C.R.E.W. launches Gifts for Hope

On Friday, November 12, C.R.E.W. leadership met to launch the annual all-school philanthropy Gifts for Hope.

Junior Autumn Strebel and senior Ashley Jarrold are heading the event. History teacher and C.R.E.W. leadership moderator Todd Naumann, Assistant Director of Admissions and Enrollment Jennifer Tumser, and Director of Student Life Mike Orlando are also assisting with the event.

“The event is for a program called Hope Emergency. Hope Emergency is based out of Brown County, Ohio, and they are a nonprofit that helps families in need who otherwise couldn’t give their younger children a Christmas,” Tumser said.

Teenagers between the ages of 12 and 18 will be the recipients of the gifts.

“We’re looking for hygiene items like toothbrushes, toothpaste, and hairbrushes. We’re also [asking for] two warm clothing items, so things like socks, hats, and scarves, and two [other] items, like coloring pages and nail polish,” Jarrold said.

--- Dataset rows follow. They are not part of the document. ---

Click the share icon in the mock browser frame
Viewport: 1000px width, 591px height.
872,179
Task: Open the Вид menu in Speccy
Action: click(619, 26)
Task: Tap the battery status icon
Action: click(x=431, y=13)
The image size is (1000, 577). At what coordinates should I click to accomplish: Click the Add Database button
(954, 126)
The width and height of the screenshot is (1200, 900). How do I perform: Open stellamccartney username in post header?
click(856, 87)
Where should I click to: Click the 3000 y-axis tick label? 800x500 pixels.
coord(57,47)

A competition between C.R.E.W. classes has been set up to boost the number of donations received. “The biggest goal is to have every C.R.E.W. create four boxes,” Strebel said. “There’s 36 C.R.E.W.S., so that would be 144 boxes. We rounded up and said our schoolwide goal was 150. We’re hoping some parents and alumni will also want to make them. The first turn-in day is November 23, and whoever wins on that day gets a breakfast party. The last collection is on December 2, and we’re considering giving the top winner on that day lunch or something like that.”

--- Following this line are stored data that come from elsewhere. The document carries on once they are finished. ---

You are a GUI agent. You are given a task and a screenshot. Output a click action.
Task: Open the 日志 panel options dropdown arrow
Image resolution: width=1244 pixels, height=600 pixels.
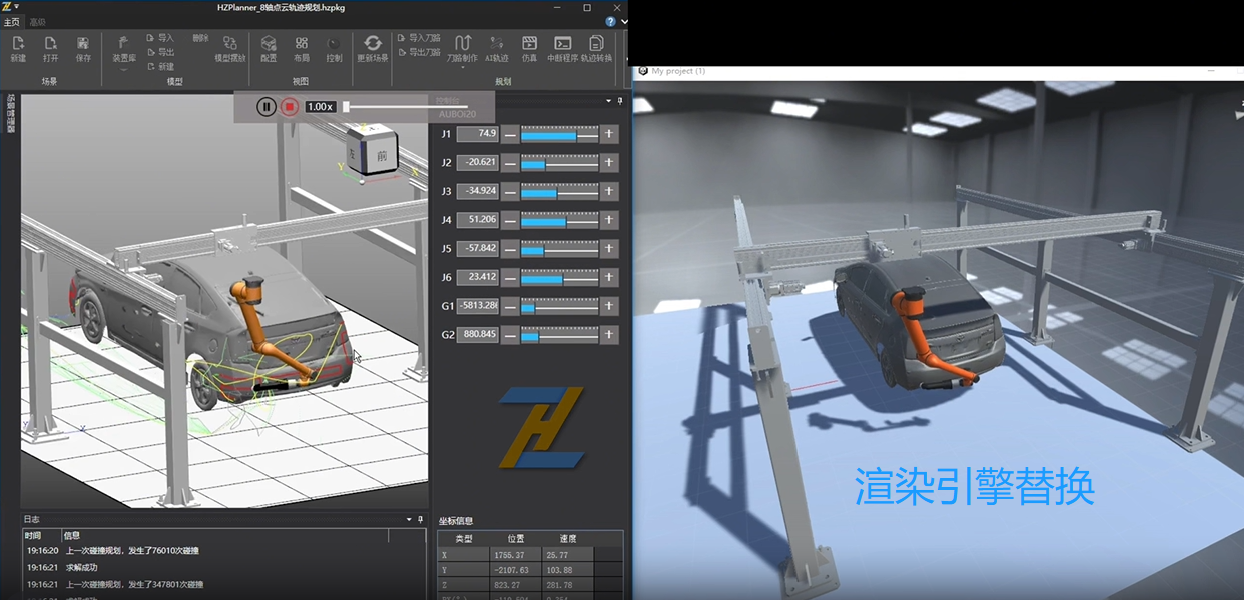coord(408,519)
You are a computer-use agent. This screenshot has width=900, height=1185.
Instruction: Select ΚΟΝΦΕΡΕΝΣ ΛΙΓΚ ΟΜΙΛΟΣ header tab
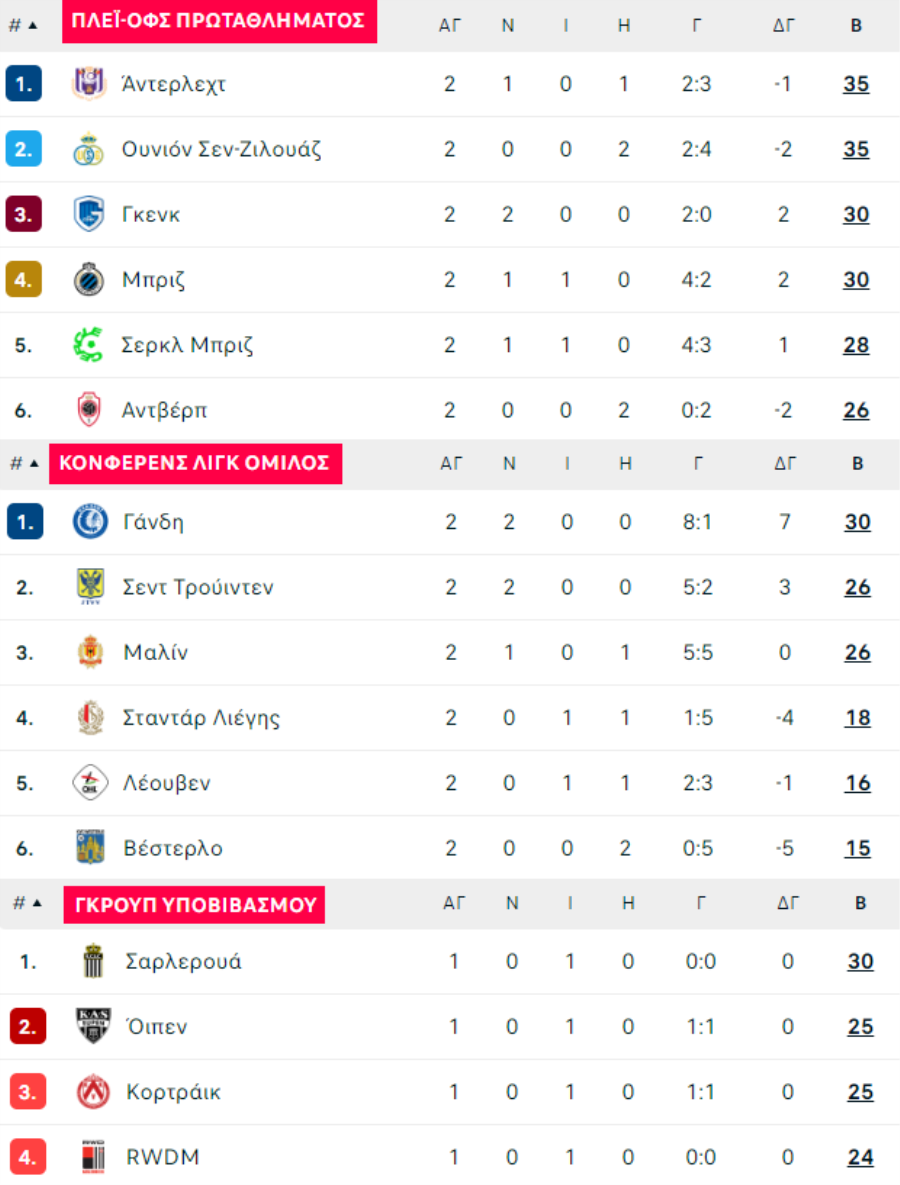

If McNicholas reaches the schoolwide goal of 150 boxes by December 2, they will be rewarded with a sweats day on December 3.

Jarrold and Strebel both agreed that the gift-wrapping party has been their favorite part of working on the committee for Gifts for Hope in the past.

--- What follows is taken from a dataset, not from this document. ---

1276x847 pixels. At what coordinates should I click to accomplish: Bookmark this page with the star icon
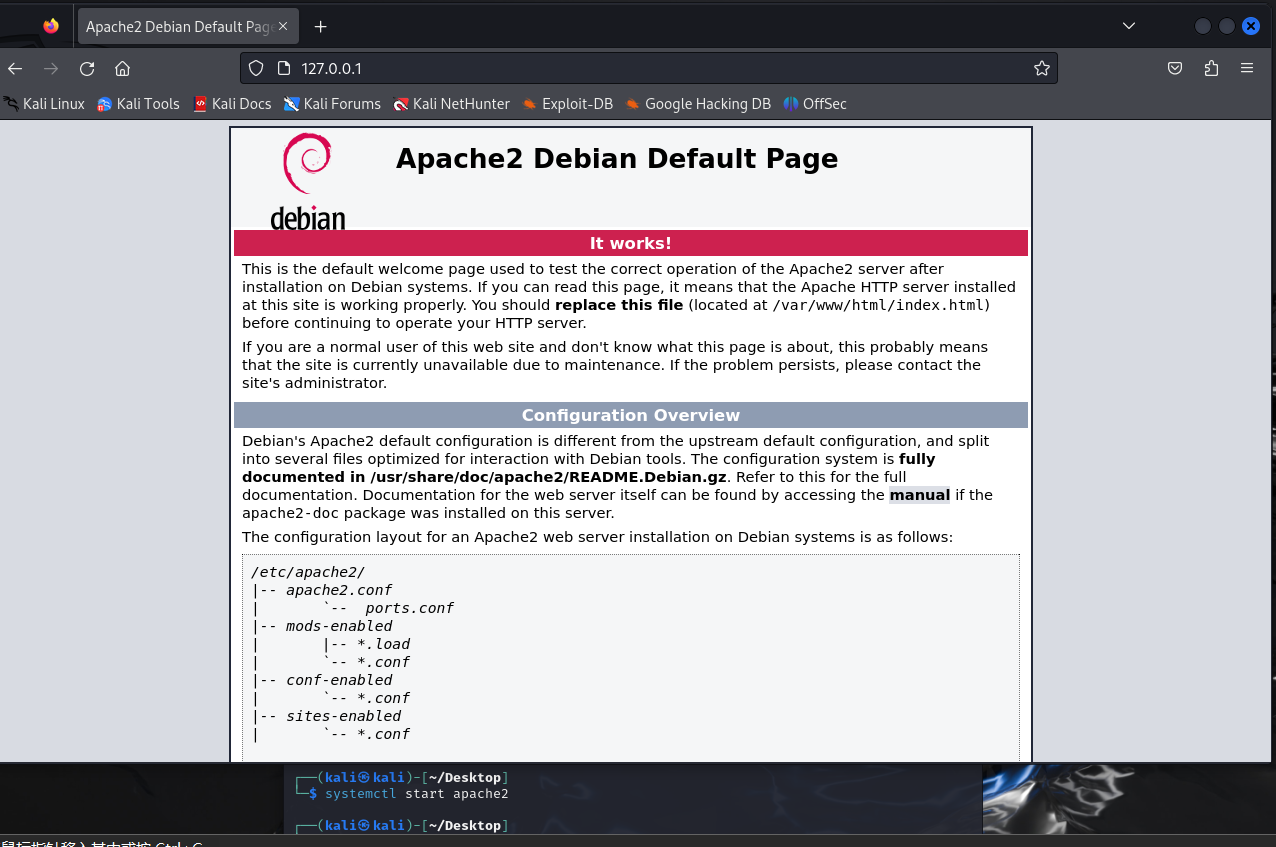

“We get together and we wrap up all the boxes. There’s always a lot of trial and error because obviously, we don’t want to just hand them shoeboxes. We have to wrap the boxes to where they can be opened and stay wrapped, so trying to maneuver it around the lids is a lot of fun. No one really knows what they’re doing, but we all figure it out eventually,” Strebel said.

Gifts for Hope began with Director of Communications and Marketing Anne Jones when she was Student Council moderator. “Natalie Martinez, a McNick alumni, and Mrs. Jones teamed up and started this as the student council service project,” Tumser said. “When I went on board for Student Council a few years ago, I made sure that we stayed with it and that it continued to take place. Now it’s rolled over from Student Council to C.R.E.W. Leadership.”

Each C.R.E.W. classroom received four boxes to fill with hygiene items, clothing, and fun items. “We’re hoping to get as many [donations] as possible, as we’re always trying to top the year before,” Strebel said. In 2020, McNicholas donated 231 boxes to Hope Emergency, which helped over 600 families.